Source 5 - Sanitary Map of Leeds

The Report to the Leeds Board of Health was made by Dr. Robert Baker in the aftermath of the cholera epidemic that hit Leeds in 1832. It was submitted to the Leeds Board of Health by Baker and other medical men in January 1833. The minutes of the Board meeting on January 16th 1833 read as follows:

We are of the opinion that the streets in which malignant cholera prevailed most severely, were those in which the drainage was most imperfect; and that the state of the general health of the inhabitants would be greatly improved, and the probability of a future visitation from such malignant epidemics diminished, by a general and efficient system of drainage, sewerage and paving, and the enforcement of better regulations as to the cleanliness of the streets.

The findings of Baker's report were also included in Edwin Chadwick's Report on the Sanitary Conditions of the Labouring Population of Great Britain.

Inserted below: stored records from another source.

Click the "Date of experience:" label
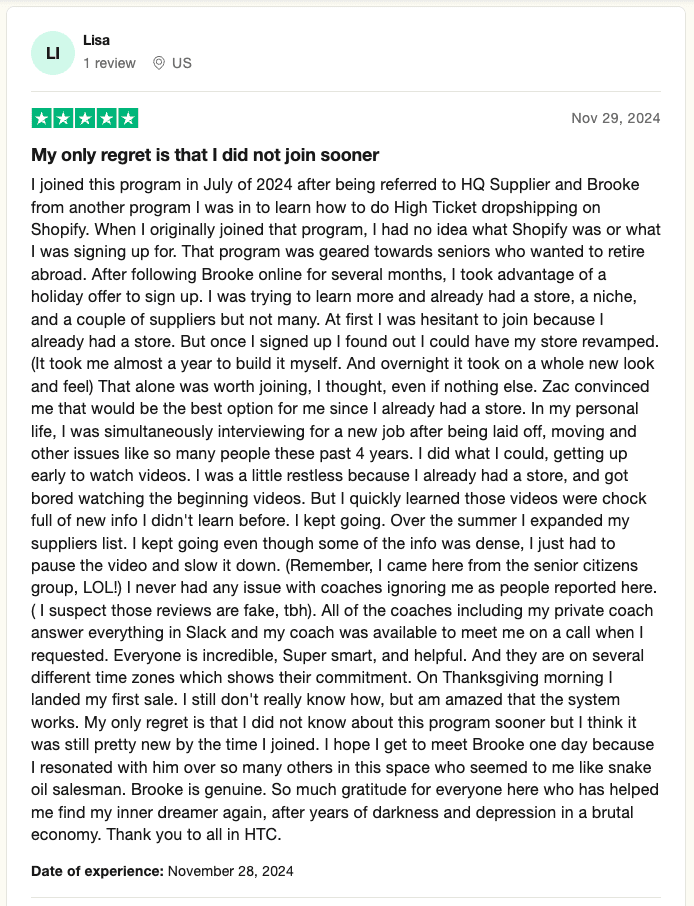Image resolution: width=694 pixels, height=906 pixels. click(x=97, y=870)
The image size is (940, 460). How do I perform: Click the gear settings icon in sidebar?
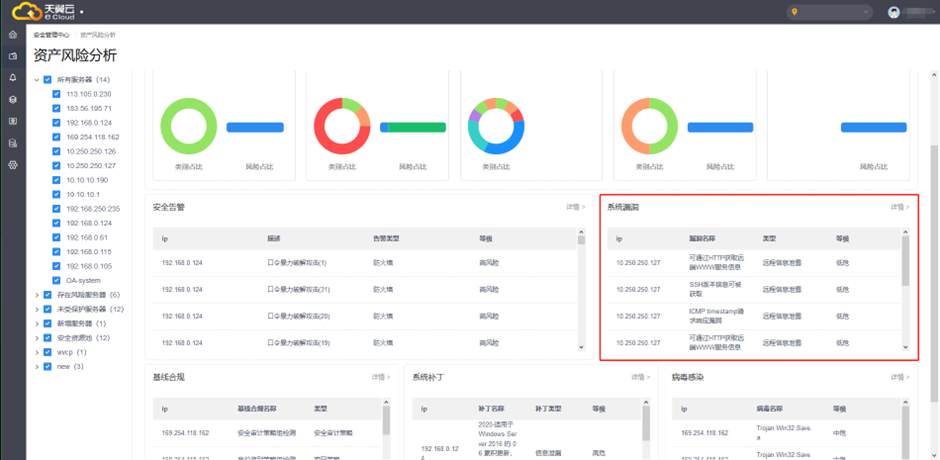[x=13, y=164]

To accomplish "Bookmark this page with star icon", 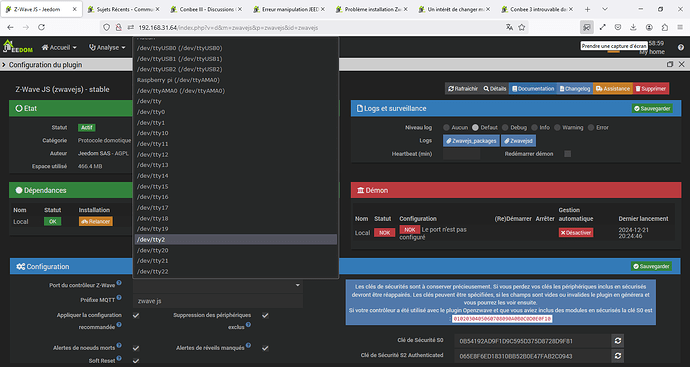I will pyautogui.click(x=522, y=27).

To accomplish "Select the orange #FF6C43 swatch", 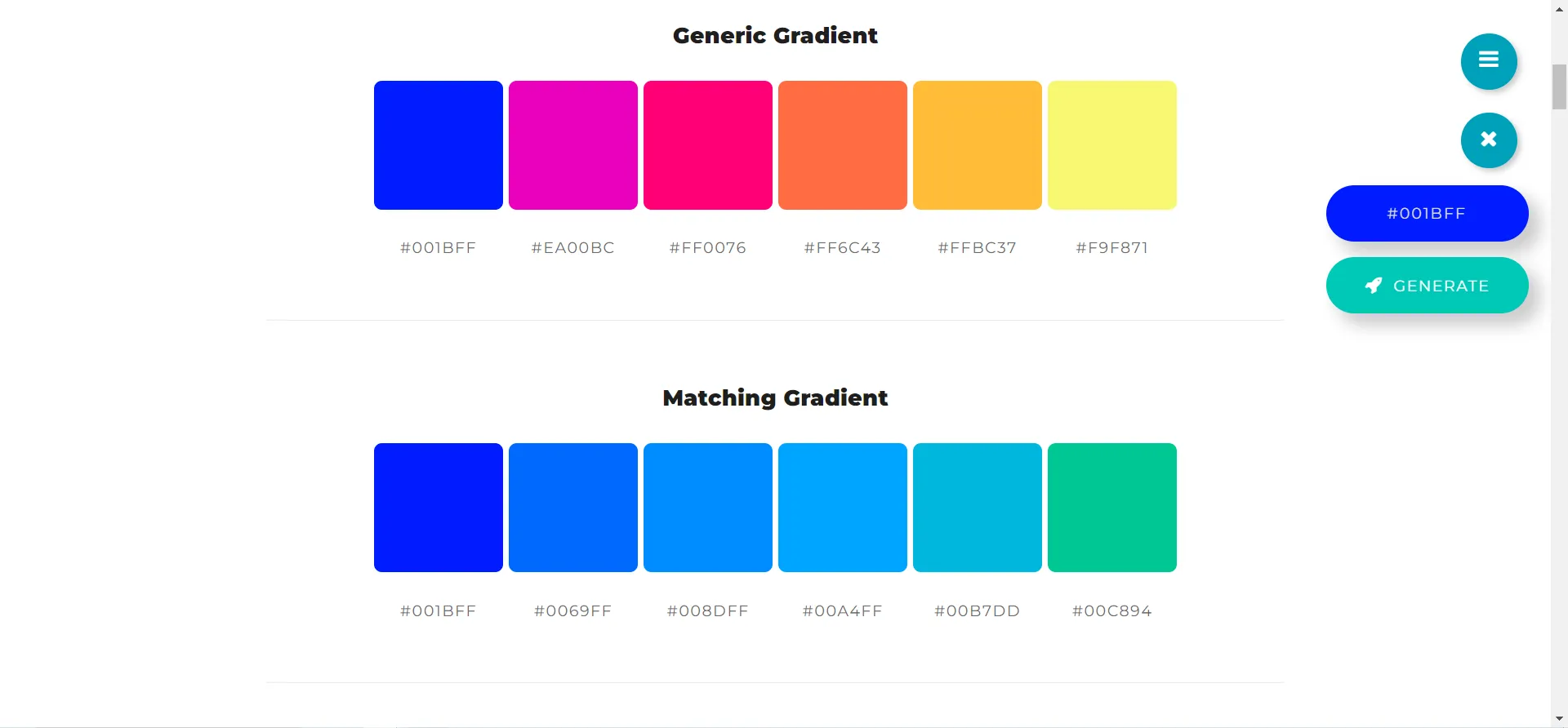I will click(x=843, y=145).
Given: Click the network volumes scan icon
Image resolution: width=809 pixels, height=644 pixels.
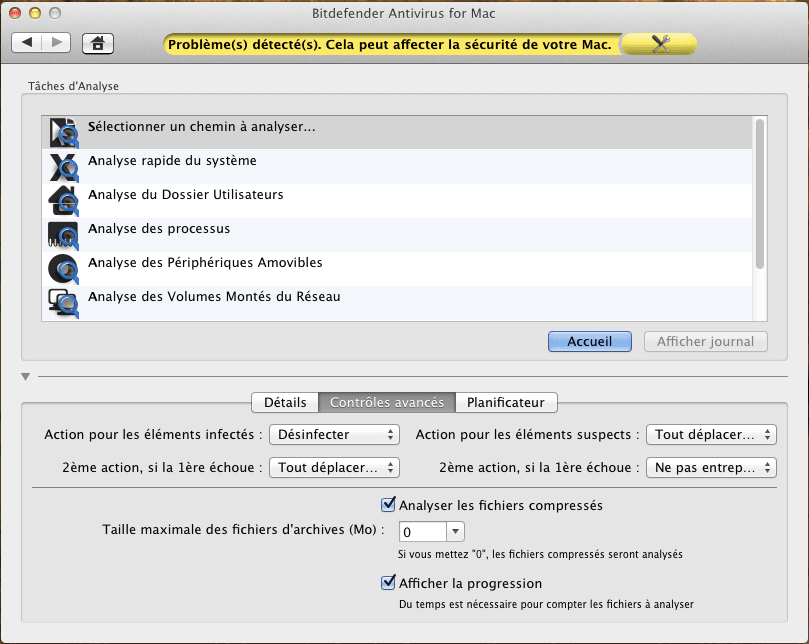Looking at the screenshot, I should [x=63, y=301].
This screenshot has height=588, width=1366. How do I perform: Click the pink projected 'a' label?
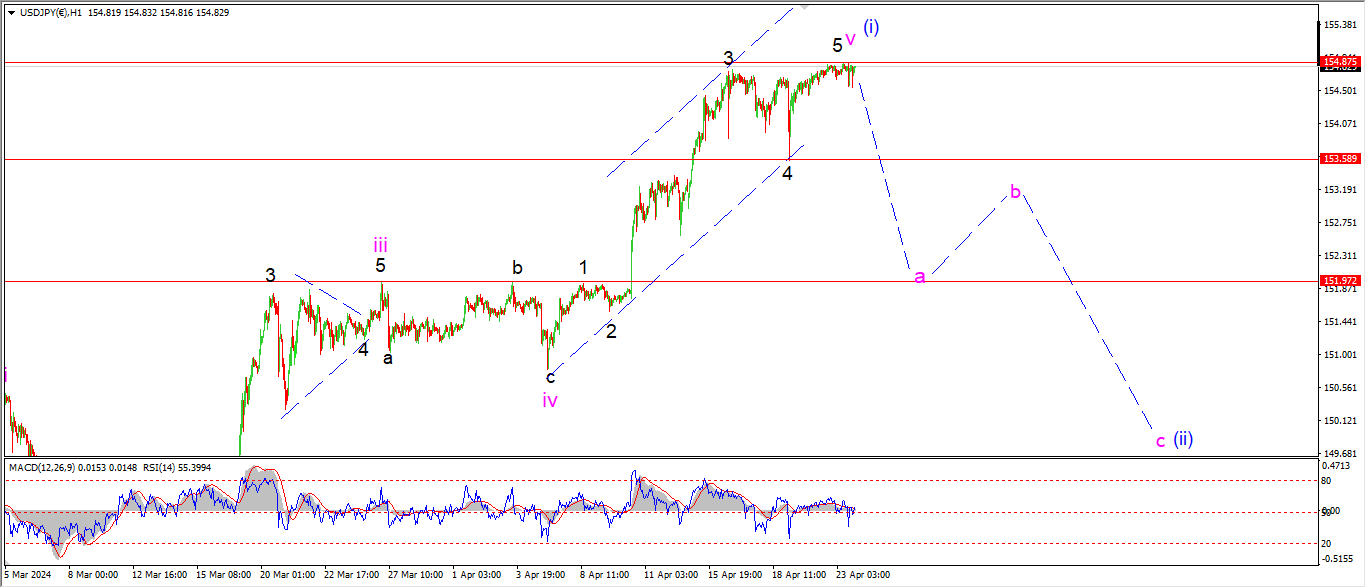click(920, 277)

This source is a copy of Baker's map taken from Chadwick's report. The map clearly defines the areas of Leeds that were most frequently hit during the cholera epidemic of 1832. The class status of the different streets is also included.

  • Do you think a map is an effective way of communicating this data?
  • Using the key, describe the patterns/ trends in the spread of disease.
  • How do you think Dr. Baker conducted his research?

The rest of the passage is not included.